> Data for this task

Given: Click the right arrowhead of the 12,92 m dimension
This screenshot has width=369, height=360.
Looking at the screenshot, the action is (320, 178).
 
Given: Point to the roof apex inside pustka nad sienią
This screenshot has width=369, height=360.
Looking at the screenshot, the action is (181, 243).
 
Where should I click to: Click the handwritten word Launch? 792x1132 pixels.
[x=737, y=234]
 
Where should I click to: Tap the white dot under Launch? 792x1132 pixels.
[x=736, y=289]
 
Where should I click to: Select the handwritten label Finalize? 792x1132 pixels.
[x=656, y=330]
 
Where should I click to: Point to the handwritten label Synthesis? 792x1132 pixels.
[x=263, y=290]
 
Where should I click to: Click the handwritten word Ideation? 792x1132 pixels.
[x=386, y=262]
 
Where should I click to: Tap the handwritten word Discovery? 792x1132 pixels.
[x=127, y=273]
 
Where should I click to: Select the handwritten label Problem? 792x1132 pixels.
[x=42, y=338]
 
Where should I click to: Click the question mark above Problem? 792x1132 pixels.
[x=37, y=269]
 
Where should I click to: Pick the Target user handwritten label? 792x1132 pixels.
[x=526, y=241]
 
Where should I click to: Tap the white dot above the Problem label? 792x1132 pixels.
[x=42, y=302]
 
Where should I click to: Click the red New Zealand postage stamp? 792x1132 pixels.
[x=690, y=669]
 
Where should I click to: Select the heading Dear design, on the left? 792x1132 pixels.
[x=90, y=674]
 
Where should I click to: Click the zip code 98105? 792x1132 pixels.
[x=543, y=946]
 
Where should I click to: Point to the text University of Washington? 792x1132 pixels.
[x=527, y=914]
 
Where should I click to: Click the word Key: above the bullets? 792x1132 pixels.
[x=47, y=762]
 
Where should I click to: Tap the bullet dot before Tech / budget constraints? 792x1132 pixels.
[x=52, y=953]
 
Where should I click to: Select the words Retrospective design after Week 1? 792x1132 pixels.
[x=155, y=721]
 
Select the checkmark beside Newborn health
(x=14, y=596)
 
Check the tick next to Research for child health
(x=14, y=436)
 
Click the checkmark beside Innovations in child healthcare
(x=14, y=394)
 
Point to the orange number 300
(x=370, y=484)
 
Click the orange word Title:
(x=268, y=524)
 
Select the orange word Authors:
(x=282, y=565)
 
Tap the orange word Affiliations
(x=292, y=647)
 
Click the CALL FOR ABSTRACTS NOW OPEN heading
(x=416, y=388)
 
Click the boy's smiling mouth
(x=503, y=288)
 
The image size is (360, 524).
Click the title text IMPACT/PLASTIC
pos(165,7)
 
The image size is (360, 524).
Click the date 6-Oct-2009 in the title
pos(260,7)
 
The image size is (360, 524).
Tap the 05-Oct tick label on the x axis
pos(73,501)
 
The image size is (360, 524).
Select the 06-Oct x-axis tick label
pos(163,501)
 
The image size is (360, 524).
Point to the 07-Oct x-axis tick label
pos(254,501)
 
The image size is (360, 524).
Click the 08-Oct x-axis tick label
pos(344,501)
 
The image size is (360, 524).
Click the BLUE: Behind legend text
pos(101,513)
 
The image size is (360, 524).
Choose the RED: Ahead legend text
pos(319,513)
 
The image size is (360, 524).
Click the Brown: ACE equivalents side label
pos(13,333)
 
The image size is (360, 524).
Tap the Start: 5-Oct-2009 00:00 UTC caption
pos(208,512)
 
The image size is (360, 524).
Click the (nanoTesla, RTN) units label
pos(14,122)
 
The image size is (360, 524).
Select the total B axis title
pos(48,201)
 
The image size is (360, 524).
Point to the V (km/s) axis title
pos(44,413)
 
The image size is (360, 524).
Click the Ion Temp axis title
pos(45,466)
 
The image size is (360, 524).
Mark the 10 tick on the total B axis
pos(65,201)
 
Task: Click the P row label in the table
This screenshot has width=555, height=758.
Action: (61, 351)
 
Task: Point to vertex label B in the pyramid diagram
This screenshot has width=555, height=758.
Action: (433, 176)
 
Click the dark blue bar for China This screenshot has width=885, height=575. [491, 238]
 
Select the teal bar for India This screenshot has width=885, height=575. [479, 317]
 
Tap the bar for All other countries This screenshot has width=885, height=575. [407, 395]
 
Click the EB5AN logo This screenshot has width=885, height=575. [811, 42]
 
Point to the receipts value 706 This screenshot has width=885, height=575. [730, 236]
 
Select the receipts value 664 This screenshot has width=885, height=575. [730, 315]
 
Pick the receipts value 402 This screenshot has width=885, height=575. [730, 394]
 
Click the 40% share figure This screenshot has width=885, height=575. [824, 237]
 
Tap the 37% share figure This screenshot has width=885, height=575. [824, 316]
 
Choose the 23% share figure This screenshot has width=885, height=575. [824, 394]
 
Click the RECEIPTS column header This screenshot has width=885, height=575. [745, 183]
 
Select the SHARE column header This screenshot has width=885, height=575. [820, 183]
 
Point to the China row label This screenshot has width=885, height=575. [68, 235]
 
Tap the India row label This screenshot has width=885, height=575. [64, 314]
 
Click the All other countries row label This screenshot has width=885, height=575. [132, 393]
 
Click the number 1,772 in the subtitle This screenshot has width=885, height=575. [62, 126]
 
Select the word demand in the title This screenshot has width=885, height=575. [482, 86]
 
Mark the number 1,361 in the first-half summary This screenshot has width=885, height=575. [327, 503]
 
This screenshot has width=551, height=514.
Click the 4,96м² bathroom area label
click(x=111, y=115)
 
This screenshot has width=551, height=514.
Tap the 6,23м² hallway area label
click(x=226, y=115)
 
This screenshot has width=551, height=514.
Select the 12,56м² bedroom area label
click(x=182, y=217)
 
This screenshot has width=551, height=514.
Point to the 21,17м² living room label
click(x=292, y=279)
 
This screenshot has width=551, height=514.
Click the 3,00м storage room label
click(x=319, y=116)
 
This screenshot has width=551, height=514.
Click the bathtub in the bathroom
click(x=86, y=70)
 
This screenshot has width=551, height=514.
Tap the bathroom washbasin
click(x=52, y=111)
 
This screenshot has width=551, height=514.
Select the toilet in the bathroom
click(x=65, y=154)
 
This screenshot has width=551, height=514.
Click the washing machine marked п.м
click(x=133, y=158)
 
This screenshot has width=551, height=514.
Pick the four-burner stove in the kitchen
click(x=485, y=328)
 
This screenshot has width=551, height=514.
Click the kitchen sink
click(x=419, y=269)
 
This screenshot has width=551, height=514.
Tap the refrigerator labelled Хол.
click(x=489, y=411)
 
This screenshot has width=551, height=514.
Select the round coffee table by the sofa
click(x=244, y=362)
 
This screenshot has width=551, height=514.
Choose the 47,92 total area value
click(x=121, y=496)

> Task prompt
Reproduce the rows above word for word, every one of them from first to last.

> Task solution
Given: Click the right arrowhead of the 12,92 m dimension
This screenshot has width=369, height=360.
Looking at the screenshot, the action is (320, 178).
 
Given: Point to the roof apex inside pustka nad sienią
This screenshot has width=369, height=360.
Looking at the screenshot, the action is (181, 243).
 
Where should I click to: Click the handwritten word Launch? 792x1132 pixels.
[x=737, y=234]
 
Where should I click to: Tap the white dot under Launch? 792x1132 pixels.
[x=736, y=289]
 
Where should I click to: Select the handwritten label Finalize? 792x1132 pixels.
[x=656, y=330]
 
Where should I click to: Point to the handwritten label Synthesis? 792x1132 pixels.
[x=263, y=290]
 
Where should I click to: Click the handwritten word Ideation? 792x1132 pixels.
[x=386, y=262]
 
Where should I click to: Tap the handwritten word Discovery? 792x1132 pixels.
[x=127, y=273]
 
Where should I click to: Select the handwritten label Problem? 792x1132 pixels.
[x=42, y=338]
 
Where should I click to: Click the question mark above Problem? 792x1132 pixels.
[x=37, y=269]
 
Where should I click to: Pick the Target user handwritten label? 792x1132 pixels.
[x=526, y=241]
 
Where should I click to: Tap the white dot above the Problem label? 792x1132 pixels.
[x=42, y=302]
 
Where should I click to: Click the red New Zealand postage stamp? 792x1132 pixels.
[x=690, y=669]
 
Where should I click to: Select the heading Dear design, on the left? 792x1132 pixels.
[x=90, y=674]
 
Where should I click to: Click the zip code 98105? 792x1132 pixels.
[x=543, y=946]
 
Where should I click to: Point to the text University of Washington? 792x1132 pixels.
[x=527, y=914]
 
Where should I click to: Click the word Key: above the bullets? 792x1132 pixels.
[x=47, y=762]
 
Where should I click to: Tap the bullet dot before Tech / budget constraints? 792x1132 pixels.
[x=52, y=953]
 
Where should I click to: Select the words Retrospective design after Week 1? 792x1132 pixels.
[x=155, y=721]
 
Select the checkmark beside Newborn health
(x=14, y=596)
 
Check the tick next to Research for child health
(x=14, y=436)
 
Click the checkmark beside Innovations in child healthcare
(x=14, y=394)
 
Point to the orange number 300
(x=370, y=484)
 
Click the orange word Title:
(x=268, y=524)
 
Select the orange word Authors:
(x=282, y=565)
 
Tap the orange word Affiliations
(x=292, y=647)
 
Click the CALL FOR ABSTRACTS NOW OPEN heading
(x=416, y=388)
 
Click the boy's smiling mouth
(x=503, y=288)
 
The image size is (360, 524).
Click the title text IMPACT/PLASTIC
pos(165,7)
 
The image size is (360, 524).
Click the date 6-Oct-2009 in the title
pos(260,7)
 
The image size is (360, 524).
Tap the 05-Oct tick label on the x axis
pos(73,501)
 
The image size is (360, 524).
Select the 06-Oct x-axis tick label
pos(163,501)
 
The image size is (360, 524).
Point to the 07-Oct x-axis tick label
pos(254,501)
 
The image size is (360, 524).
Click the 08-Oct x-axis tick label
pos(344,501)
 
The image size is (360, 524).
Click the BLUE: Behind legend text
pos(101,513)
 
The image size is (360, 524).
Choose the RED: Ahead legend text
pos(319,513)
 
The image size is (360, 524).
Click the Brown: ACE equivalents side label
pos(13,333)
 
The image size is (360, 524).
Tap the Start: 5-Oct-2009 00:00 UTC caption
pos(208,512)
 
The image size is (360, 524).
Click the (nanoTesla, RTN) units label
pos(14,122)
 
The image size is (360, 524).
Select the total B axis title
pos(48,201)
 
The image size is (360, 524).
Point to the V (km/s) axis title
pos(44,413)
 
The image size is (360, 524).
Click the Ion Temp axis title
pos(45,466)
 
The image size is (360, 524).
Mark the 10 tick on the total B axis
pos(65,201)
 
Task: Click the P row label in the table
This screenshot has width=555, height=758.
Action: (61, 351)
 
Task: Point to vertex label B in the pyramid diagram
This screenshot has width=555, height=758.
Action: (433, 176)
 
Click the dark blue bar for China This screenshot has width=885, height=575. [491, 238]
 
Select the teal bar for India This screenshot has width=885, height=575. [479, 317]
 
Tap the bar for All other countries This screenshot has width=885, height=575. [407, 395]
 
Click the EB5AN logo This screenshot has width=885, height=575. [811, 42]
 
Point to the receipts value 706 This screenshot has width=885, height=575. [730, 236]
 
Select the receipts value 664 This screenshot has width=885, height=575. [730, 315]
 
Pick the receipts value 402 This screenshot has width=885, height=575. [730, 394]
 
Click the 40% share figure This screenshot has width=885, height=575. [824, 237]
 
Tap the 37% share figure This screenshot has width=885, height=575. [824, 316]
 
Choose the 23% share figure This screenshot has width=885, height=575. [824, 394]
 
Click the RECEIPTS column header This screenshot has width=885, height=575. [745, 183]
 
Select the SHARE column header This screenshot has width=885, height=575. [820, 183]
 
Point to the China row label This screenshot has width=885, height=575. [68, 235]
 
Tap the India row label This screenshot has width=885, height=575. [64, 314]
 
Click the All other countries row label This screenshot has width=885, height=575. [132, 393]
 
Click the number 1,772 in the subtitle This screenshot has width=885, height=575. [62, 126]
 
Select the word demand in the title This screenshot has width=885, height=575. [482, 86]
 
Mark the number 1,361 in the first-half summary This screenshot has width=885, height=575. [327, 503]
 
This screenshot has width=551, height=514.
Click the 4,96м² bathroom area label
click(x=111, y=115)
 
This screenshot has width=551, height=514.
Tap the 6,23м² hallway area label
click(x=226, y=115)
 
This screenshot has width=551, height=514.
Select the 12,56м² bedroom area label
click(x=182, y=217)
 
This screenshot has width=551, height=514.
Point to the 21,17м² living room label
click(x=292, y=279)
 
This screenshot has width=551, height=514.
Click the 3,00м storage room label
click(x=319, y=116)
 
This screenshot has width=551, height=514.
Click the bathtub in the bathroom
click(x=86, y=70)
 
This screenshot has width=551, height=514.
Tap the bathroom washbasin
click(x=52, y=111)
 
This screenshot has width=551, height=514.
Select the toilet in the bathroom
click(x=65, y=154)
 
This screenshot has width=551, height=514.
Click the washing machine marked п.м
click(x=133, y=158)
 
This screenshot has width=551, height=514.
Pick the four-burner stove in the kitchen
click(x=485, y=328)
 
This screenshot has width=551, height=514.
Click the kitchen sink
click(x=419, y=269)
 
This screenshot has width=551, height=514.
Tap the refrigerator labelled Хол.
click(x=489, y=411)
 
This screenshot has width=551, height=514.
Select the round coffee table by the sofa
click(x=244, y=362)
 
This screenshot has width=551, height=514.
Choose the 47,92 total area value
click(x=121, y=496)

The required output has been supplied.